Required work: Repeat the whole listing exactly as written.

Provided records:
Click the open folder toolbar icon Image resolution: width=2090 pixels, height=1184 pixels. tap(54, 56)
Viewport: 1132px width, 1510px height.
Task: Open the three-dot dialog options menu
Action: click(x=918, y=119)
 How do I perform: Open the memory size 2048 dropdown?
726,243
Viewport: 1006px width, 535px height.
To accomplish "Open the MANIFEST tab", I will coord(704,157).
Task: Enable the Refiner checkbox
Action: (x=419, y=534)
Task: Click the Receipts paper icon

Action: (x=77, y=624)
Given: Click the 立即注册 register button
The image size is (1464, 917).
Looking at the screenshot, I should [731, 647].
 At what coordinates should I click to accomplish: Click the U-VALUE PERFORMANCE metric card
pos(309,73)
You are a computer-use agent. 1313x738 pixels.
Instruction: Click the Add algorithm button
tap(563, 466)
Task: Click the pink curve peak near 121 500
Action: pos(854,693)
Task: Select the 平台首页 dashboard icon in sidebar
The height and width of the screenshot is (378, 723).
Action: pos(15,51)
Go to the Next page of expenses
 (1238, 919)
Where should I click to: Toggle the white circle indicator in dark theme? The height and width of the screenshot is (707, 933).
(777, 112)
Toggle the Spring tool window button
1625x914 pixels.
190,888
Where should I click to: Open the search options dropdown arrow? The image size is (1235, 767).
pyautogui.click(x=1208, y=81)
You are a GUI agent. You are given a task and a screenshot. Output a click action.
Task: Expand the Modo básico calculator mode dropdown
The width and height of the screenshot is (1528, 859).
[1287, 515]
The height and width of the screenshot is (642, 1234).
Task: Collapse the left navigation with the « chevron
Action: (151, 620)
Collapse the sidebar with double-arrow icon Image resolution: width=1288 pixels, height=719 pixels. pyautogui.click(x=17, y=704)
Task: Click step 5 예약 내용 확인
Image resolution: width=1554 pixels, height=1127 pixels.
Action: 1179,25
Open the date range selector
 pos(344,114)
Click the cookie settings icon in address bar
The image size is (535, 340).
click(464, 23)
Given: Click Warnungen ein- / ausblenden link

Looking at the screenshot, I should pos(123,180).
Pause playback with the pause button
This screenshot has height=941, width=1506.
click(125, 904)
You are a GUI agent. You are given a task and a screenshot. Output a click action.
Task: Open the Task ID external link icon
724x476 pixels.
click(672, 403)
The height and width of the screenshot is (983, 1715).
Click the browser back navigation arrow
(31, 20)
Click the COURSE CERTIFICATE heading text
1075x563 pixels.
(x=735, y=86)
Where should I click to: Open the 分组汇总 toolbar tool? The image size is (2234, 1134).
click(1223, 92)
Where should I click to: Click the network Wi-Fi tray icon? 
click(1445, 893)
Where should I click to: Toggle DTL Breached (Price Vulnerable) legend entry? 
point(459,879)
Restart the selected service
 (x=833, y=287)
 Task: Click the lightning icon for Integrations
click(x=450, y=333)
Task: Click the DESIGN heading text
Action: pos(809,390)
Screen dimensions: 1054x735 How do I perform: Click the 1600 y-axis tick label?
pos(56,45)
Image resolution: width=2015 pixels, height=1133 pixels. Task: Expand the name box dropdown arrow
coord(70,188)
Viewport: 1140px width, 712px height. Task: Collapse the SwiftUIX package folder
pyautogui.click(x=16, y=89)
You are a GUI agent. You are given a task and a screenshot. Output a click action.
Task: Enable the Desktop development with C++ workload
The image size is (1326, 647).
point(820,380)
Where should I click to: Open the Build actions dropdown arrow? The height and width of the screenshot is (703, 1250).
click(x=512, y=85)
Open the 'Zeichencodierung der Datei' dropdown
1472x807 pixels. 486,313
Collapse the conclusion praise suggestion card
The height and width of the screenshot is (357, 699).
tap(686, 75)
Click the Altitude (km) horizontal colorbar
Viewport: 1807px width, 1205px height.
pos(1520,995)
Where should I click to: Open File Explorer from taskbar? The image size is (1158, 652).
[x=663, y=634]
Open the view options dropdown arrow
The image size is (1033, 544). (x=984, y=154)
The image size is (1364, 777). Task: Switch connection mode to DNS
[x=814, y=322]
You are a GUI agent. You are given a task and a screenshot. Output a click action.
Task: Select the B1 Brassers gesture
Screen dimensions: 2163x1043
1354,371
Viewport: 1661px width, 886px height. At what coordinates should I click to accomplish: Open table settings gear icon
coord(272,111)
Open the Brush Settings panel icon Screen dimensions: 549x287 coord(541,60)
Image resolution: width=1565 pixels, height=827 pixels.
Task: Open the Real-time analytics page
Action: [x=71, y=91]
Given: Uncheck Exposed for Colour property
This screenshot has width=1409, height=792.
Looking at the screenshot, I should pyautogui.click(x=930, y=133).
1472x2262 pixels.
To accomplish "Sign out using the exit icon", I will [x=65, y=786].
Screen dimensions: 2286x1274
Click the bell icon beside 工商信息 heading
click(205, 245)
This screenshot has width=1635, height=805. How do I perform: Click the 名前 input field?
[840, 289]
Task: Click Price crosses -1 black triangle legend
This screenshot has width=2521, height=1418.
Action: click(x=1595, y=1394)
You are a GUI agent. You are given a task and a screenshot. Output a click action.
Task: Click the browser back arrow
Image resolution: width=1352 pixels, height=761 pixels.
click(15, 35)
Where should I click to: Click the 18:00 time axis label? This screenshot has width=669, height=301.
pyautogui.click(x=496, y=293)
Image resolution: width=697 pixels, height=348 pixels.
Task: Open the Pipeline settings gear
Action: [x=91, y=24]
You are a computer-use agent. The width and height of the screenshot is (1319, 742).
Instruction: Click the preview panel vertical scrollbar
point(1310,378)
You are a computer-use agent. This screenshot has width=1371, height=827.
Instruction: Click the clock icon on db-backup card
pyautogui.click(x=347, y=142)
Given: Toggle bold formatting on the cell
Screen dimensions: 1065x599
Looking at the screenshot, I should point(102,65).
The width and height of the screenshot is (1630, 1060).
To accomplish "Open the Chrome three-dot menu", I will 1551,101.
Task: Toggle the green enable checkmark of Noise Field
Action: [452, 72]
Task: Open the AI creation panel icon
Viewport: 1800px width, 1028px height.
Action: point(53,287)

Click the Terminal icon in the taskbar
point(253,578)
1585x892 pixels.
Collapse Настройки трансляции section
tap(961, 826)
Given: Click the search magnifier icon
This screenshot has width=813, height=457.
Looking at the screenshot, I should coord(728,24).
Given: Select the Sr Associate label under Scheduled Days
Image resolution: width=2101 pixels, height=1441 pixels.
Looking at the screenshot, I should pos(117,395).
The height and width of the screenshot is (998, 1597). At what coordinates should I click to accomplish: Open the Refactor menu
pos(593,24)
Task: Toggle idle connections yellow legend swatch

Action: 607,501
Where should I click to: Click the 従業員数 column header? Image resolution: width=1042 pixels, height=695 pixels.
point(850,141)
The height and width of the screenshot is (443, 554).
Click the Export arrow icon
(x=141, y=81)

Answer for the task:
Click the open folder toolbar icon Image resolution: width=2090 pixels, height=1184 pixels. tap(54, 56)
Viewport: 1132px width, 1510px height.
Task: Open the three-dot dialog options menu
Action: click(x=918, y=119)
 How do I perform: Open the memory size 2048 dropdown?
726,243
Viewport: 1006px width, 535px height.
To accomplish "Open the MANIFEST tab", I will coord(704,157).
Task: Enable the Refiner checkbox
Action: (x=419, y=534)
Task: Click the Receipts paper icon

Action: (x=77, y=624)
Given: Click the 立即注册 register button
The image size is (1464, 917).
Looking at the screenshot, I should [731, 647].
 At what coordinates should I click to accomplish: Click the U-VALUE PERFORMANCE metric card
pos(309,73)
You are a computer-use agent. 1313x738 pixels.
Instruction: Click the Add algorithm button
tap(563, 466)
Task: Click the pink curve peak near 121 500
Action: pos(854,693)
Task: Select the 平台首页 dashboard icon in sidebar
The height and width of the screenshot is (378, 723).
Action: pos(15,51)
Go to the Next page of expenses
 (1238, 919)
Where should I click to: Toggle the white circle indicator in dark theme? The height and width of the screenshot is (707, 933).
(777, 112)
Toggle the Spring tool window button
1625x914 pixels.
190,888
Where should I click to: Open the search options dropdown arrow? The image size is (1235, 767).
pyautogui.click(x=1208, y=81)
You are a GUI agent. You are given a task and a screenshot. Output a click action.
Task: Expand the Modo básico calculator mode dropdown
The width and height of the screenshot is (1528, 859).
[1287, 515]
The height and width of the screenshot is (642, 1234).
Task: Collapse the left navigation with the « chevron
Action: (151, 620)
Collapse the sidebar with double-arrow icon Image resolution: width=1288 pixels, height=719 pixels. pyautogui.click(x=17, y=704)
Task: Click step 5 예약 내용 확인
Image resolution: width=1554 pixels, height=1127 pixels.
Action: 1179,25
Open the date range selector
 pos(344,114)
Click the cookie settings icon in address bar
The image size is (535, 340).
click(464, 23)
Given: Click Warnungen ein- / ausblenden link

Looking at the screenshot, I should pos(123,180).
Pause playback with the pause button
This screenshot has height=941, width=1506.
click(125, 904)
You are a GUI agent. You are given a task and a screenshot. Output a click action.
Task: Open the Task ID external link icon
724x476 pixels.
click(672, 403)
The height and width of the screenshot is (983, 1715).
Click the browser back navigation arrow
(31, 20)
Click the COURSE CERTIFICATE heading text
1075x563 pixels.
(x=735, y=86)
Where should I click to: Open the 分组汇总 toolbar tool? The image size is (2234, 1134).
click(1223, 92)
Where should I click to: Click the network Wi-Fi tray icon? 
click(1445, 893)
Where should I click to: Toggle DTL Breached (Price Vulnerable) legend entry? 
point(459,879)
Restart the selected service
 (x=833, y=287)
 Task: Click the lightning icon for Integrations
click(x=450, y=333)
Task: Click the DESIGN heading text
Action: pos(809,390)
Screen dimensions: 1054x735 How do I perform: Click the 1600 y-axis tick label?
pos(56,45)
Image resolution: width=2015 pixels, height=1133 pixels. Task: Expand the name box dropdown arrow
coord(70,188)
Viewport: 1140px width, 712px height. Task: Collapse the SwiftUIX package folder
pyautogui.click(x=16, y=89)
You are a GUI agent. You are given a task and a screenshot. Output a click action.
Task: Enable the Desktop development with C++ workload
The image size is (1326, 647).
point(820,380)
Where should I click to: Open the Build actions dropdown arrow? The height and width of the screenshot is (703, 1250).
click(x=512, y=85)
Open the 'Zeichencodierung der Datei' dropdown
1472x807 pixels. 486,313
Collapse the conclusion praise suggestion card
The height and width of the screenshot is (357, 699).
tap(686, 75)
Click the Altitude (km) horizontal colorbar
Viewport: 1807px width, 1205px height.
pos(1520,995)
Where should I click to: Open File Explorer from taskbar? The image size is (1158, 652).
[x=663, y=634]
Open the view options dropdown arrow
The image size is (1033, 544). (x=984, y=154)
The image size is (1364, 777). Task: Switch connection mode to DNS
[x=814, y=322]
You are a GUI agent. You are given a task and a screenshot. Output a click action.
Task: Select the B1 Brassers gesture
Screen dimensions: 2163x1043
1354,371
Viewport: 1661px width, 886px height. At what coordinates should I click to accomplish: Open table settings gear icon
coord(272,111)
Open the Brush Settings panel icon Screen dimensions: 549x287 coord(541,60)
Image resolution: width=1565 pixels, height=827 pixels.
Task: Open the Real-time analytics page
Action: [x=71, y=91]
Given: Uncheck Exposed for Colour property
This screenshot has width=1409, height=792.
Looking at the screenshot, I should pyautogui.click(x=930, y=133).
1472x2262 pixels.
To accomplish "Sign out using the exit icon", I will [x=65, y=786].
Screen dimensions: 2286x1274
Click the bell icon beside 工商信息 heading
click(205, 245)
This screenshot has width=1635, height=805. How do I perform: Click the 名前 input field?
[840, 289]
Task: Click Price crosses -1 black triangle legend
This screenshot has width=2521, height=1418.
Action: click(x=1595, y=1394)
You are a GUI agent. You are given a task and a screenshot. Output a click action.
Task: Click the browser back arrow
Image resolution: width=1352 pixels, height=761 pixels.
click(15, 35)
Where should I click to: Click the 18:00 time axis label? This screenshot has width=669, height=301.
pyautogui.click(x=496, y=293)
Image resolution: width=697 pixels, height=348 pixels.
Task: Open the Pipeline settings gear
Action: [x=91, y=24]
You are a computer-use agent. The width and height of the screenshot is (1319, 742).
Instruction: Click the preview panel vertical scrollbar
point(1310,378)
You are a computer-use agent. This screenshot has width=1371, height=827.
Instruction: Click the clock icon on db-backup card
pyautogui.click(x=347, y=142)
Given: Toggle bold formatting on the cell
Screen dimensions: 1065x599
Looking at the screenshot, I should point(102,65).
The width and height of the screenshot is (1630, 1060).
To accomplish "Open the Chrome three-dot menu", I will 1551,101.
Task: Toggle the green enable checkmark of Noise Field
Action: [452, 72]
Task: Open the AI creation panel icon
Viewport: 1800px width, 1028px height.
Action: point(53,287)

Click the Terminal icon in the taskbar
point(253,578)
1585x892 pixels.
Collapse Настройки трансляции section
tap(961, 826)
Given: Click the search magnifier icon
This screenshot has width=813, height=457.
Looking at the screenshot, I should coord(728,24).
Given: Select the Sr Associate label under Scheduled Days
Image resolution: width=2101 pixels, height=1441 pixels.
Looking at the screenshot, I should pos(117,395).
The height and width of the screenshot is (998, 1597). At what coordinates should I click to accomplish: Open the Refactor menu
pos(593,24)
Task: Toggle idle connections yellow legend swatch

Action: 607,501
Where should I click to: Click the 従業員数 column header? Image resolution: width=1042 pixels, height=695 pixels.
point(850,141)
The height and width of the screenshot is (443, 554).
Click the Export arrow icon
(x=141, y=81)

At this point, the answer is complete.